What is expected:
Rewrite the data starting at the line that contains "This screenshot has height=476, width=515." and ending at the line that contains "(x=232, y=416)", both included, with the requests kept and only the coordinates in the answers multiplied by 0.85 and rounded to whole numbers, halves up. Provide those lines alone and leave out the pictures.

Data for this task:
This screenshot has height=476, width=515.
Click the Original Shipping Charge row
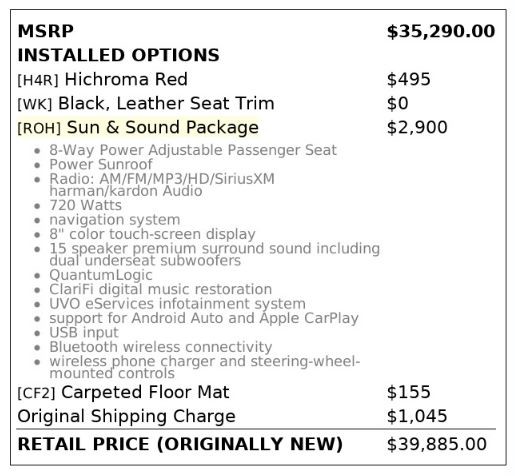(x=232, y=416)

==

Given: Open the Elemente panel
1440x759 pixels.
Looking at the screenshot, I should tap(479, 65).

Solution:
This screenshot has height=476, width=515.
Click the Original Shipping Charge row
(x=197, y=354)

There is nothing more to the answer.